I have many British friends and the difference between their sarcasm
and yours is that theirs makes sense and is funny. You can't hide
behind your nationality. British humor is legendary but ignorance is
ignorance wherever in the world it is found.
Your analysis of the iPhone is also wrong. Unlike most other phones
(Android based phones excluded) the iPhone is primarily a UNIX (OS X)

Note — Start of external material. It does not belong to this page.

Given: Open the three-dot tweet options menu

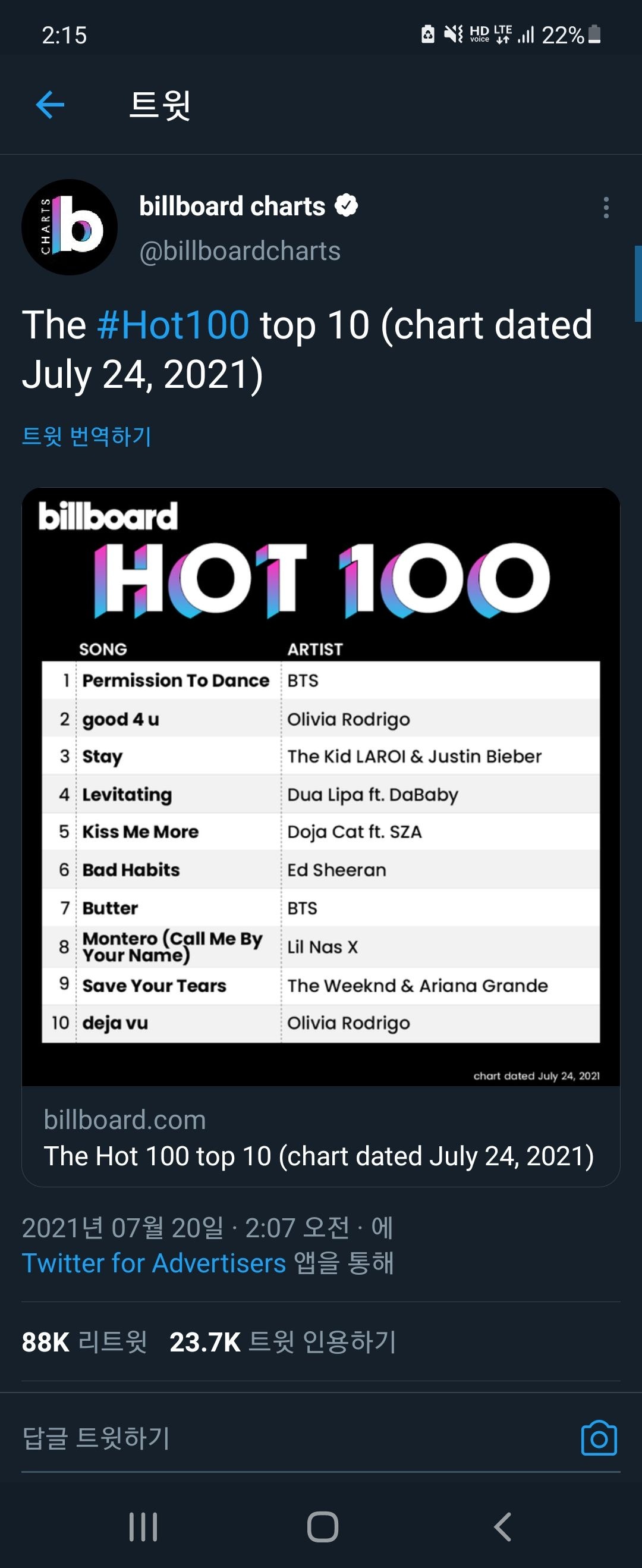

based computer, with phone hardware attached to it. It is essentially
a stripped down Macintosh. Restrictions like terminating applications
when the phone app runs are not inherent in the hardware but are
instead applied by the Apple app software environment. Those
artificial restrictions are not obvious to long time UNIX experts like
myself.
Apple is walking a delicate line. They want to support powerful
applications but don't want to be perceived as enabling hackers to
attack the wireless networks. As an example I'm sure they could
shutdown jail-breaking if they applied themselves. Instead they make
it just hard enough to convince the phone companies they take the
issue seriously and protect themselves from lawsuits but not hard
enough to stop it.
Steve
On Sun, Dec 13, 2009 at 1:17 PM, Jared Earle <jearle@gmail.com> wrote:
> On Sun, Dec 13, 2009 at 5:57 PM, Steve Morris <barbershopsteve@gmail.com>
> wrote:
>>
>> You are being too nice. I got the fact that Jared was being sarcastic.
>> It is just that the English of his reply made no sense as a reply to
>> my question. If it had made sense it might have been slightly funny. I
>> appreciate sarcastic humor once in a while. However as worded Jared's
>> post just sounded childish, petulant and ignorant.
>
> You've got to take into account that you're using as phone as a VNC client.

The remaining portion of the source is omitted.